## Exercises to complete
1 – According to the article on the RSM Middle Market Business Index for September 2020, what was the index reading in August?
2 – Copy out the passage of the RSM Middle Market Business Index article starting at "That being said, the" and ending at "middle market sentiment.".
3 – Continue the article on the RSM Middle Market Business Index for September 2020 from the point where it stops.

## Text section
United States

RSM Middle Market Business Index: September 2020

Looking to improved business conditions

INSIGHT ARTICLE  | 

The modest improvement in economic activity following the gradual reopening of the economy this spring bolstered middle market business sentiment in September. The RSM US Middle Market Business Index improved to 128.0 in the month from 124.9 in August.
 

Middle market businesses appear to be expressing a palpable sense of relief as demand has returned and supply chain disruptions associated with the coronavirus pandemic have eased. Similar to sentiment data in August, the September top line reading should be interpreted as more of a forward-looking statement of optimism across the industries surveyed rather than a snapshot of the challenging current business conditions. Approximately 20% of the $20 trillion dollar U.S. economy remains impaired.

That being said, the low-hanging fruit in terms of the recovery has been picked, and the middle market should anticipate sustained moderation in any improvement in the top line MMBI index. That main reading will of course be subject to volatility in supply and demand linked to the ebb and flow of the pandemic. RSM’s model of the pandemic implies that infections are again on an upswing, with seasonal changes causing individuals to move back indoors. If the infection rate begins to move back to its summer 2020 peak, there will likely be a slowing in overall economic activity and an easing in middle market sentiment.

## Provided data
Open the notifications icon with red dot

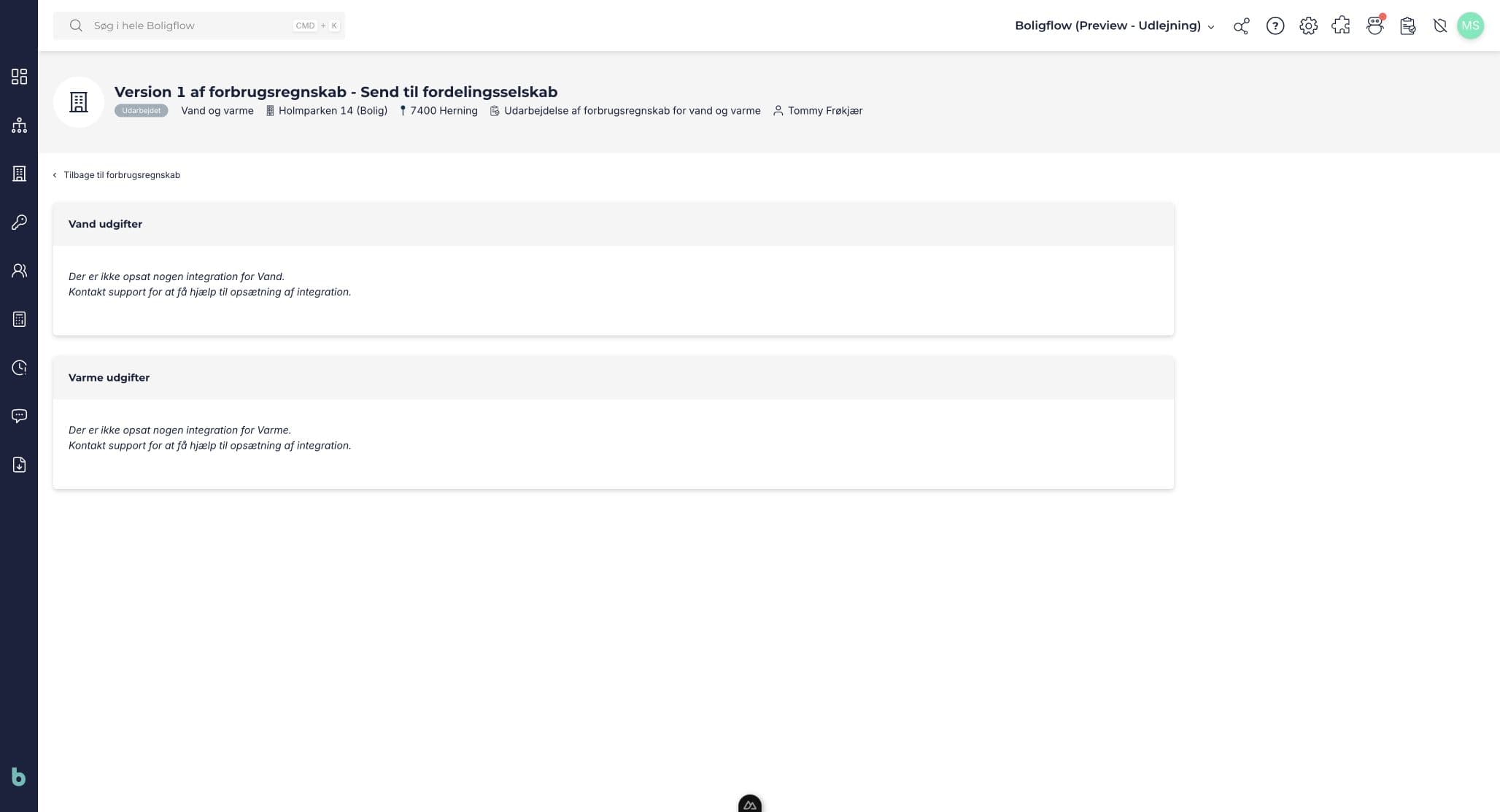pyautogui.click(x=1375, y=26)
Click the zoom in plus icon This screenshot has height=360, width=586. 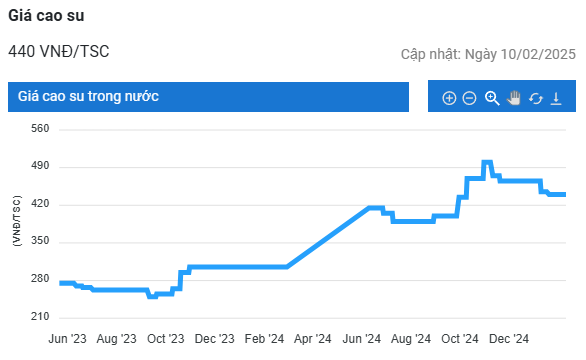(x=449, y=98)
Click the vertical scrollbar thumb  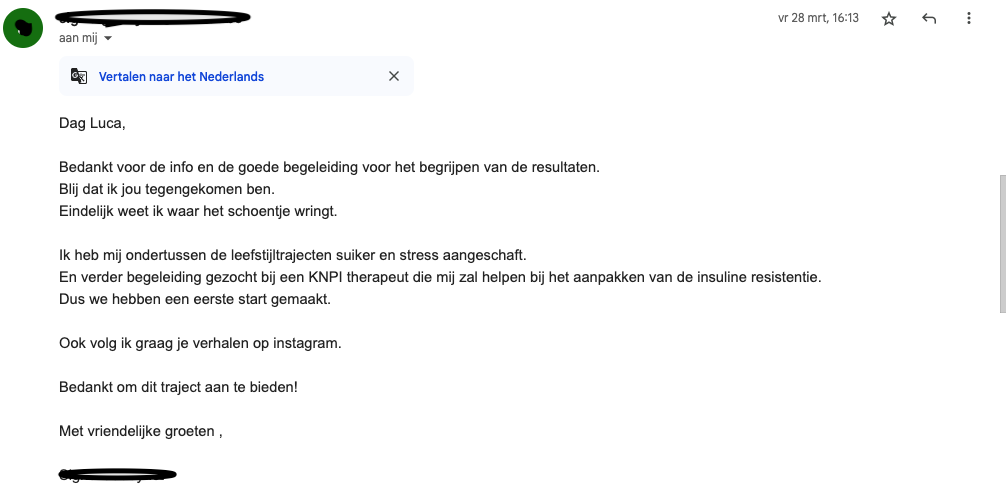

## Exercise responses
1 – 124.9

2 –
That being said, the low-hanging fruit in terms of the recovery has been picked, and the middle market should anticipate sustained moderation in any improvement in the top line MMBI index. That main reading will of course be subject to volatility in supply and demand linked to the ebb and flow of the pandemic. RSM’s model of the pandemic implies that infections are again on an upswing, with seasonal changes causing individuals to move back indoors. If the infection rate begins to move back to its summer 2020 peak, there will likely be a slowing in overall economic activity and an easing in middle market sentiment.

3 –
The September increases in both the seasonally adjusted and non-seasonally adjusted readings of middle market business sentiment are statistically significant at levels of .05 and .10, respectively. Responses to the main index questions included for the monthly reading mostly implied modest improvement in economic conditions, with the exceptions of employment, credit and borrowing, which were essentially unchanged.  

Most encouraging were executives’ responses to current and forward looking questions on the economy, revenues and earnings. A majority of 52% of respondents said the economy improved over the last month, with 68% stating they expected it to do so over the next six months. Half of the respondents stated that gross revenues improved and a robust 64% expect better revenues through the first quarter of 2021. On the net earnings front, 48% said they had increased, implying room for improvement; 63% said they expect earnings to rise over the next 180 days.

Cautious views on hiring, compensation and capex

While the improving economic conditions underscored the optimistic outlook, firms project a much more cautious view on hiring, compensation and capital investments. Only 38% of survey participants noted an improvement in hiring in the month, and 54% stated a willingness to do so over the next six months. Just 42% expressed a willingness to increase compensation to support current hiring, and 53% intend to so going forward.

Not surprisingly, capital investment remains weak, with only 37% of respondents noting an increase on the month, and 51% stating a willingness to boost investment through end of the first quarter of 2021. From our vantage point, this spending reticence remains the Achilles’ heel of the middle market. Given the decline in gross revenues and earnings during the now seven-month pandemic, it is natural that middle market firms would pull back on all nonessential outlays of capital, while managing hiring, compensation, fixed business investment and inventories carefully.

In this respect, the outlook of the middle market is no different than that of small or large firms that have reduced spending on productivity-enhancing equipment, software and intellectual property. It is clear that going forward there will need to be a policy shift out of Washington toward permanent changes to the tax code that favor a 100% deduction on capital investments to bolster national productivity.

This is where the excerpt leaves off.